= Stated goal =
For each statement below, say yes or no to whether it agrees with the text on Hurd hardware drivers, and quote the words of the text that decide it. 1. Drivers get hardware access privileges that other programs lack. 2. The root bus driver is the primary manager for all relevant memory and I/O regions. 3. When a parent driver cannot know which regions a device occupies, it must offer an interface that lets the child driver register for regions.

The downside is of course that there would be a (slight) duplication of effort
between boot drivers and real drivers. It could also lead to an unnerving
situation where some device is supported by the boot drivers but not the real
ones, or the other way round. So this is a somewhat suboptimal solution.

Well -- unless we hack GRUB to allow us using its drivers. As GRUB needs
exactly the same drivers anyways (or we couldn't boot the machine at all), why
not simply reuse them for our bootstrapping purposes?

There is one more issue with bootstrapping: A set of capabilities for handling
system resources (IRQs, memory regions for I/O and standard I/O ports) needs to
be distributed to the drivers managing those resources. The capabilities should
be passed to the driver setup task from wortel, and need to be forwarded to the
appropriate drivers, probably using a special RPC.

This RPC could either be done immediately (after loading the drivers, or
loading them automatically if they are set up as passive translators), or upon
request from the drivers. In the second case, we explicitely need to make sure
we are talking to the translator attached to the node where the driver is
expected to be. (Otherwise, someone else might sneak in and ask for the
critical capability!)

   _I/O_

The fundametal distinction of hardware drivers against normal programs is of
course that they have to access the actual hardware devices. This means access
to regions in the I/O address space, as well as special regions in the normal
address space (for memory mapped I/O).

It is important to understand that drivers do *not* get any special privileges
to do the hardware access, not available to other programs. All hardware access
is managed by standard Hurd mechanisms.

The *only* driver that actually gets special access priviliges is the root bus
driver, which is the primary manager for all relevant memory and I/O regions.
The child bus drivers can access the subregions relevant to them through file
I/O operations on nodes of the filesystem exported by the root bus driver, and
in turn export subregions to their children. (Further bus drivers or leaf
device drivers.)

Whenever possible, a driver should attempt to export only those regions that
are really used by the device represented by the respective node. This is not
always possible: In some cases the parent driver has no way to know what
regions the device occupies without knowing the specific device. (E.g. for
non-PnP ISA devices.) In such a case the parent will have to offer a special
interface allowing the child driver to register for regions, which will then be
exported. It just has to trust the child driver not to request wrong regions.

= Data records =

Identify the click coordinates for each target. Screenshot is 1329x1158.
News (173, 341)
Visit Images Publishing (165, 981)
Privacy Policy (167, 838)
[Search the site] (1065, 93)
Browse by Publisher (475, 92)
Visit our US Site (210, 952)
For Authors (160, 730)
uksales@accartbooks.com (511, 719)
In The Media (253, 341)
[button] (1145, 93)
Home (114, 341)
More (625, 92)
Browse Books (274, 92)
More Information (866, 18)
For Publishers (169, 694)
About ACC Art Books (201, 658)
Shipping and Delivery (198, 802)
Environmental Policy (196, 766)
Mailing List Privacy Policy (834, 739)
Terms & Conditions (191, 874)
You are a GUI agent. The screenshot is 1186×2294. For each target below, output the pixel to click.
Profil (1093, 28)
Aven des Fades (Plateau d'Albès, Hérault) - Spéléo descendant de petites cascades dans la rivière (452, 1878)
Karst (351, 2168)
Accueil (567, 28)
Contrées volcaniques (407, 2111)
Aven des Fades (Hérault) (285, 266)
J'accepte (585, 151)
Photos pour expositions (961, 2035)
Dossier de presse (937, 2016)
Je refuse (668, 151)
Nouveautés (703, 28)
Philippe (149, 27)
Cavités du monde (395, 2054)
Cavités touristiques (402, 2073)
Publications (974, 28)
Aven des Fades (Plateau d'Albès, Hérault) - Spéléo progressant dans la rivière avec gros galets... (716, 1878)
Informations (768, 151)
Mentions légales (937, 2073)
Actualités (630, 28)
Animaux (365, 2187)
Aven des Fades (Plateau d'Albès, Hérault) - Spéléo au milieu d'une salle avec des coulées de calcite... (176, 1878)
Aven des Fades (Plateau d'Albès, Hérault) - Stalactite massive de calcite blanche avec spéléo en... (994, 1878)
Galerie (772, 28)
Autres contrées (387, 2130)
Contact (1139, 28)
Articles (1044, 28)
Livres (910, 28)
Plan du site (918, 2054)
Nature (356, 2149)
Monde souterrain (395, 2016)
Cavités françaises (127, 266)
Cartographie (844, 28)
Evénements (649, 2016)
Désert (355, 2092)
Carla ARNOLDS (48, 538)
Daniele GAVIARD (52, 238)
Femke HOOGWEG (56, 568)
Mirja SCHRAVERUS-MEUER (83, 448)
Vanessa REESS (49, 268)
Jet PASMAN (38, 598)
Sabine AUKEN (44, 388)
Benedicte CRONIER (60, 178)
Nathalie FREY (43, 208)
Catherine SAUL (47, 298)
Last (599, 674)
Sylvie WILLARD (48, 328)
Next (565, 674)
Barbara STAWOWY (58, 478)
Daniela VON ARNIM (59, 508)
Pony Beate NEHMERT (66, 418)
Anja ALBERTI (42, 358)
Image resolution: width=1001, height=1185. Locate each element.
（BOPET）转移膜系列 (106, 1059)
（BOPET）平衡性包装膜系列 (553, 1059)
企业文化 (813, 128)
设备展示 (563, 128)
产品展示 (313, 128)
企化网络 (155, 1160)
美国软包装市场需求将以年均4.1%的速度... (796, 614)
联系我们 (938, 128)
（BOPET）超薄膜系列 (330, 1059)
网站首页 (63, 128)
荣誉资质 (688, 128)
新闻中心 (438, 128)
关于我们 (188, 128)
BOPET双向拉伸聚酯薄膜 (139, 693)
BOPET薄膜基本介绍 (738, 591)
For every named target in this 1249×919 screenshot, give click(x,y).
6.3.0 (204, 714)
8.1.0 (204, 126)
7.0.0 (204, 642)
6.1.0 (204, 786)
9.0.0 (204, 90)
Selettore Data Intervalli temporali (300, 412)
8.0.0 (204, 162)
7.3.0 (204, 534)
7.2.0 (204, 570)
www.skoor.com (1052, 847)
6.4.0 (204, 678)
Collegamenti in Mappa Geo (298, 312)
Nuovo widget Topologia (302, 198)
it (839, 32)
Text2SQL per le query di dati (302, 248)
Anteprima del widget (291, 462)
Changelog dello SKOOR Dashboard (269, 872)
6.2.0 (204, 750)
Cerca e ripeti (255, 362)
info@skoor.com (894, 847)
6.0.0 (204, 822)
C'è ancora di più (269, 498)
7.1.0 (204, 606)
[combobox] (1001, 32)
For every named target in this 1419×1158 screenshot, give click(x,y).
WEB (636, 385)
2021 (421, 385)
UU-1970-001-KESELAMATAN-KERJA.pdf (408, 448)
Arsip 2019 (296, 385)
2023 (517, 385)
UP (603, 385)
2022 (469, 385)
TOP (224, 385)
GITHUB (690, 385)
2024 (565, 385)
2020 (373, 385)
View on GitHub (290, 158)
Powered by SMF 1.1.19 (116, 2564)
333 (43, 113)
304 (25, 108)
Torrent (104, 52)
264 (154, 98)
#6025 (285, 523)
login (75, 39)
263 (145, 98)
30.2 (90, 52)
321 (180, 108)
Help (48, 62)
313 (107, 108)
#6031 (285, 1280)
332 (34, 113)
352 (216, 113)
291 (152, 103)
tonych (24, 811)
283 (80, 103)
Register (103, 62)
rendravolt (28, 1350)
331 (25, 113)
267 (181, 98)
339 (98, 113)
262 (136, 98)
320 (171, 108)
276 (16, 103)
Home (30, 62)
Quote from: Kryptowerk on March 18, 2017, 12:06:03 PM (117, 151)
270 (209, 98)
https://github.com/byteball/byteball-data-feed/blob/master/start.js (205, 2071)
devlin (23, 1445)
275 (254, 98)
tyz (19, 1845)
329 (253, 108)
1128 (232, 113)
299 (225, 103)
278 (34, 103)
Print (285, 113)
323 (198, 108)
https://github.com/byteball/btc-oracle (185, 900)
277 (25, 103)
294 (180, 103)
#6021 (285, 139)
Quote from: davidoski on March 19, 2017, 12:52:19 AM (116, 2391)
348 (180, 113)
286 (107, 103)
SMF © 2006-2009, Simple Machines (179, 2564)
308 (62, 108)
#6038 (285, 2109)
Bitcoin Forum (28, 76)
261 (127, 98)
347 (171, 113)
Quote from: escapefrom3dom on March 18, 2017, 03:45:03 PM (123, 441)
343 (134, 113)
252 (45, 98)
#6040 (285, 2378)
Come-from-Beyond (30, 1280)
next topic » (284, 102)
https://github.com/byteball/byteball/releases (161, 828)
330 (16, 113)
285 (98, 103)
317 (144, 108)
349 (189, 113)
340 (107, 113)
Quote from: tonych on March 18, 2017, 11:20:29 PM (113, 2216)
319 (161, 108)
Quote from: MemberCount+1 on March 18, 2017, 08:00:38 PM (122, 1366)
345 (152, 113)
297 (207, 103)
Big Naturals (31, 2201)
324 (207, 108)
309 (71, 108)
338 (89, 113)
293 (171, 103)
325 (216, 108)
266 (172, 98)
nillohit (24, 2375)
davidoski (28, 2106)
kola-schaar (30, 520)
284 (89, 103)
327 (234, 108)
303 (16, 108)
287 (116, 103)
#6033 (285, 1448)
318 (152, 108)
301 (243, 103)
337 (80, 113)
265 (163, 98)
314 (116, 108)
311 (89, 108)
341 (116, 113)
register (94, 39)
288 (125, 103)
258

= Reply to the task =
1. No: "All hardware access is managed by standard Hurd mechanisms."
2. Yes: "the root bus driver, which is the primary manager for all relevant memory and I/O regions."
3. Yes: "In such a case the parent will have to offer a special interface allowing the child driver to register for regions, which will then be exported."